Yasmin Neal, Georgia
In my home and current state of Georgia, Yasmin Neal, a Democrat who represents Jonesboro, is having her time in the spotlight too. House Bill 954 would reduce the deadline for having an abortion from 26 weeks to 20, removing any exceptions currently allowed past 26 weeks. It is sponsored by Rep. Doug McKillip (R-Athens), who is on the record saying that abortion is “a barbaric practice.” Rep. Neal, who is in her first term in the House, introduced House Bill 1116 in response, a bill that would regulate when men can seek vasectomies.
HB 1116 would limit vasectomies except in cases where not getting one would result in death or “impairment of a major bodily function.” Neal, like Howell and Johnson, says she is only partially joking with this bill, pointing out that sometimes satire can really send a serious message too. She also asks legislators to “consider the feelings of a woman, if only for a moment” before creating legislation like HB 954.

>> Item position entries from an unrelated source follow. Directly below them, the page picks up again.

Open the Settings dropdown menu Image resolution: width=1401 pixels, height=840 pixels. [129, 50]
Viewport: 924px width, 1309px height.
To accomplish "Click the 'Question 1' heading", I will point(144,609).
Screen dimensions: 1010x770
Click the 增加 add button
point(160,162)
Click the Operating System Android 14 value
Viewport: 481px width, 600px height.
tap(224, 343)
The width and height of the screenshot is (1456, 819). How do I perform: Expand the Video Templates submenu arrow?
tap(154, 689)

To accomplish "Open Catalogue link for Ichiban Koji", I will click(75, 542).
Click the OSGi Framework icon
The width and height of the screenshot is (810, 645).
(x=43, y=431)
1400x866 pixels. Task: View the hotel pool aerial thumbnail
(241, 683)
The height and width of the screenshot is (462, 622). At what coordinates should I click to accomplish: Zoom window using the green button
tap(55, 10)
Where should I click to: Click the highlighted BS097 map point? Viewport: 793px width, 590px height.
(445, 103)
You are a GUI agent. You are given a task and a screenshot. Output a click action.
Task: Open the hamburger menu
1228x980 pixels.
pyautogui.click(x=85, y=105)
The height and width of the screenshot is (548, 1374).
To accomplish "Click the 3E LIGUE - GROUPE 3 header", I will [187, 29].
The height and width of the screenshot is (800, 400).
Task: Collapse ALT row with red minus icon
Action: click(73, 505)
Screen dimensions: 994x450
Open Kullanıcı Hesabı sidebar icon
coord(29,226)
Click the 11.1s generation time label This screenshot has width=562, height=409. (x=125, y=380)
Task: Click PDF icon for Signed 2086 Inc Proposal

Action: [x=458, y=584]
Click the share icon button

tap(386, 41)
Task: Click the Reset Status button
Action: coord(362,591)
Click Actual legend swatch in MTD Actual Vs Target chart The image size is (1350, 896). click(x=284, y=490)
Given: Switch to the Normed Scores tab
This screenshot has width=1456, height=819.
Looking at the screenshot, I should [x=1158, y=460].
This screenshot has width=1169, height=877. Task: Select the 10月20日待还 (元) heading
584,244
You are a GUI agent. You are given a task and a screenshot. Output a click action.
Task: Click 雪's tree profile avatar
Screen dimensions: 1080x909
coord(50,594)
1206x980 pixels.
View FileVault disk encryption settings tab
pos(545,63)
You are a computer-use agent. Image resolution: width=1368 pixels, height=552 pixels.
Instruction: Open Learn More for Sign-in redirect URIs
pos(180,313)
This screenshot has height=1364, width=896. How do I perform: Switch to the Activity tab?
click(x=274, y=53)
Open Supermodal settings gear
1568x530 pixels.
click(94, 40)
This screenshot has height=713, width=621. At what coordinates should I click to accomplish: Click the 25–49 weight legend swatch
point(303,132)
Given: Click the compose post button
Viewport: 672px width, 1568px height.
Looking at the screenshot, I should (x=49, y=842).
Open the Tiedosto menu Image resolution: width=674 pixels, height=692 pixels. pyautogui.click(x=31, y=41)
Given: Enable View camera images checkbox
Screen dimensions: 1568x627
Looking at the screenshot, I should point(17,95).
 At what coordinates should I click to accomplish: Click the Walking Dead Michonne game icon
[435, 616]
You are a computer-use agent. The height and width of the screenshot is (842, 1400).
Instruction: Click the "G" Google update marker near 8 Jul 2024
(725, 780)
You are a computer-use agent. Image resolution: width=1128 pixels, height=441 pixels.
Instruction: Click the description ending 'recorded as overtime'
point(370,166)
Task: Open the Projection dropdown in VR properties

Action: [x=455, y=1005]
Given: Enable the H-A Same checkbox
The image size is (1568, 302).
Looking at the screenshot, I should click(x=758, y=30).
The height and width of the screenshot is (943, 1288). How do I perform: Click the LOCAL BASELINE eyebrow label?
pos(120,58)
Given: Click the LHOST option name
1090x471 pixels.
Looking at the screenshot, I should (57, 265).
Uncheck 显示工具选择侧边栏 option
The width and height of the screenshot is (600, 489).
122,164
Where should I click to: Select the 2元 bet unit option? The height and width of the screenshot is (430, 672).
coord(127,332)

McKillip may not think Neal’s bill is very funny, but she’s already been spotlighted on The Rachel Maddow Show and CNN as well as being talked about on Twitter. Just like in Oklahoma and Virginia, I’ve seen firsthand how the state legislature here is trying to restrict access to reproductive services for women. However, I haven’t seen much discussion about tackling Georgia’s unemployment rate, which is at almost ten percent.
All three of these women created bills that discuss the male side of reproduction. Outside of this recent rash of news, how often do you hear anyone trying to regulate when men can get erectile dysfunction pills or get a vasectomy? If you’re coming up short trying to remember a time, that’s the point. These three women are at least trying to point out the inequity in the rise of restrictive measures about women being offset by pretty much nothing to do with men. They all have a lot of work ahead of them, but maybe, just maybe, the messages they’re sending will be heard by the right ears.
Emma Harger is a young journalist living just outside Atlanta, Georgia. A native Georgian, her twin loves are politics and ice hockey, but as a Democrat and hockey fan, she sometimes feels out of place in a fervently Republican state that has twice seen NHL teams relocate to Canada.